__EXERCISE MATERIAL__.

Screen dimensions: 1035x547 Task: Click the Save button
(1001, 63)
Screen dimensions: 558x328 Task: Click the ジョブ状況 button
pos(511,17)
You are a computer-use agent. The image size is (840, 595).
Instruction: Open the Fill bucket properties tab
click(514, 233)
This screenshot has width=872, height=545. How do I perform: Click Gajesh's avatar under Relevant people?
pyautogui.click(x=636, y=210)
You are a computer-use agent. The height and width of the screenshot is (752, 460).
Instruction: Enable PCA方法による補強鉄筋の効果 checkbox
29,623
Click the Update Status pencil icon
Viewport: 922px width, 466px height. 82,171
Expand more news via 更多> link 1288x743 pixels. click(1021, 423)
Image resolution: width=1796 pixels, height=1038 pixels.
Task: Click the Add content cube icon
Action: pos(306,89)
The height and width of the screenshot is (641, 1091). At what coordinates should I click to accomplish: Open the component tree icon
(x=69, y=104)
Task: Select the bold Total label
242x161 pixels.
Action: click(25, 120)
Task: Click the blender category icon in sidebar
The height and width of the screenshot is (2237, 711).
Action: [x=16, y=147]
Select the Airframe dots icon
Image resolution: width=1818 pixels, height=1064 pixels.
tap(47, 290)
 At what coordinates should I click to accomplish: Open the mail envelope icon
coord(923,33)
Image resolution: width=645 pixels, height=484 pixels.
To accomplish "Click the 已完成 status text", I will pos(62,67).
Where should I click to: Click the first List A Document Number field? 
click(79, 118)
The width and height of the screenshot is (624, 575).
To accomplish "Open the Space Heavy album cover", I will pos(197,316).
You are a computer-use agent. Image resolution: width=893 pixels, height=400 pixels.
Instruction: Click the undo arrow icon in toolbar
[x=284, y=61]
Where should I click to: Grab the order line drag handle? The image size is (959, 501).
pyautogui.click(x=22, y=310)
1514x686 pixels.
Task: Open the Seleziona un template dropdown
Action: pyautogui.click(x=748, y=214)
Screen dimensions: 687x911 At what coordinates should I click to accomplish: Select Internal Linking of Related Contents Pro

__WRITTEN TASK__.
List each line above that contains the string "pixels", treating uppercase and lowercase as different.

__RESULT BELOW__.
Expand more news via 更多> link 1288x743 pixels. click(1021, 423)
Image resolution: width=1796 pixels, height=1038 pixels.
242x161 pixels.
Image resolution: width=1818 pixels, height=1064 pixels.
Image resolution: width=645 pixels, height=484 pixels.
You are a computer-use agent. Image resolution: width=893 pixels, height=400 pixels.
1514x686 pixels.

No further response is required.